<div style="text-align: center">

<b><h1>  </h1></b>
<h2> Assignment 3 - Retrieval System </h2>
<h2> Modern Information Retrieval Course </h2>
<h3> Dr. Asgari </h3>
<h3> Group Members </h3>
Parsa Mohammadian - 98102284
<br/>
Sara Azarnoush - 98170668
<br/>
Kahbod Aeini - 98101209 
<br/>
<br/>
Sharif University of Technology
<br/>
Computer Engineering Department
<hr/>
</div>

### Introduction

In this project, we will implement various retrieval system over the tweets dataset. We will use the following models:

- Boolean Retrieval
- TF-IDF Retrieval
- Transformer Based Retrieval
- FastText Retrieval

After that we will evaluate the performance of each of the retrieval systems with some queries and MMR metric.

---

### Requirements

---

In [45]:
try:
    from google.colab import drive
    COLAB = True
except:
    COLAB = False
    print('Not in Google Colab')

if COLAB:
  drive.mount('/content/drive')

Not in Google Colab


In [46]:
from IPython.display import clear_output


In [47]:
%pip install pandas
%pip install nltk
%pip install sklearn
%pip install numpy
%pip install fasttext
%pip install tensorboardX
%pip install torch
%pip install simpletransformers
%pip install faiss
%pip install faiss-cpu --no-cache
%pip install gensim

clear_output()


In [48]:
import pandas as pd
import nltk
import string
import functools
import sklearn as sk
from abc import ABC, abstractmethod
import numpy as np
import fasttext
from simpletransformers.retrieval import RetrievalModel
from gensim.models.fasttext import FastText


In [49]:
nltk.download('punkt')
nltk.download('stopwords')

clear_output()


### Load Data

Although we have implemented the twitter crawler [here](../datasets/twitter-crawler.ipynb) which take a username as input and output all of his/her tweets, we will use the [sentiment140](https://www.kaggle.com/datasets/kazanova/sentiment140) dataset because of the twitter crawler's limitations. So we load the dataset into pandas dataframe. We drop redundant columns and keep only the tweets text. Finally, since the data is to large for normal computer to process, we used fraction of the data in the rest of the notebook.

---


In [50]:
if COLAB:
    PATH_TO_SENTIMENT140_DATASET = 'drive/MyDrive/training.1600000.processed.noemoticon.csv'
else:
    PATH_TO_SENTIMENT140_DATASET = '../datasets/training.1600000.processed.noemoticon.csv'
CSV_COLUMNS = ['target', 'id', 'date', 'flag', 'user', 'text']
TEST_SIZE = 0.2


df = pd.read_csv(PATH_TO_SENTIMENT140_DATASET)
df.columns = CSV_COLUMNS
df.drop(columns=['target', 'id', 'date', 'flag', 'user'], inplace=True)
df.head()


Unnamed: 0,text
0,is upset that he can't update his Facebook by ...
1,@Kenichan I dived many times for the ball. Man...
2,my whole body feels itchy and like its on fire
3,"@nationwideclass no, it's not behaving at all...."
4,@Kwesidei not the whole crew


#### Sample Data

Limit the size of the dataset in order to limit resource and time usage.


In [51]:
df = df.sample(n=10000)


### Preprocess Data

Here we used nltk package and other defined functions to normalize the data as explained in the introduction. 

---

#### Tokenize Text

In [52]:
df['text_tokenized'] = df['text'].apply(lambda x: nltk.word_tokenize(x))


#### Normalize Text

In [53]:
def to_lower(tokens: list) -> list:
    """
    Converts the tokens to lower case.
    """
    return [token.lower() for token in tokens]
    

def contains_any_of(token: list, chars: str) -> bool:
    """
    Returns true if the token contains any of the characters in the given list.
    """
    return any(char in token for char in chars)

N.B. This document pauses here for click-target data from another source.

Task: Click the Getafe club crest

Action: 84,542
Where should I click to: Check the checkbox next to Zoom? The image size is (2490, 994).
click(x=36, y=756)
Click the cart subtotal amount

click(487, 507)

def remove_punctuation(tokens: list) -> list:
    """
    Removes punctuation from the given tokens.
    """
    return [token for token in tokens if not contains_any_of(token, string.punctuation+"’‘•")]


def remove_stop_words(tokens: list) -> list:
    """
    Removes stop words from the given tokens.
    """
    remove_stop_words.stop_words = set(nltk.corpus.stopwords.words('english'))
    return [token for token in tokens if token not in remove_stop_words.stop_words]


def normalize(tokens):
    """
    Normalizes the tokens of the lyrics.
    """
    normalization_functions = [to_lower, remove_punctuation, remove_stop_words]
    return functools.reduce(lambda x, f: f(x), normalization_functions, tokens)


df['text_normalized'] = df['text_tokenized'].apply(normalize)


#### Stem Text

In [54]:
stemmer = nltk.stem.SnowballStemmer('english')
df['text_stemmed'] = df['text_normalized'].apply(lambda x: [stemmer.stem(t) for t in x])


#### Join Text

In [55]:
df['text_preprocessed'] = df['text_stemmed'].apply(lambda x: ' '.join(x))


### Retrieval Base Class

This class is the parent for all four retrieval systems. It contains the common methods of all retrieval systems. This unique interface further used to implement the test method without difficulty. 

Query class is a wrapper for string query. It does not do much but it is used to make the code more readable.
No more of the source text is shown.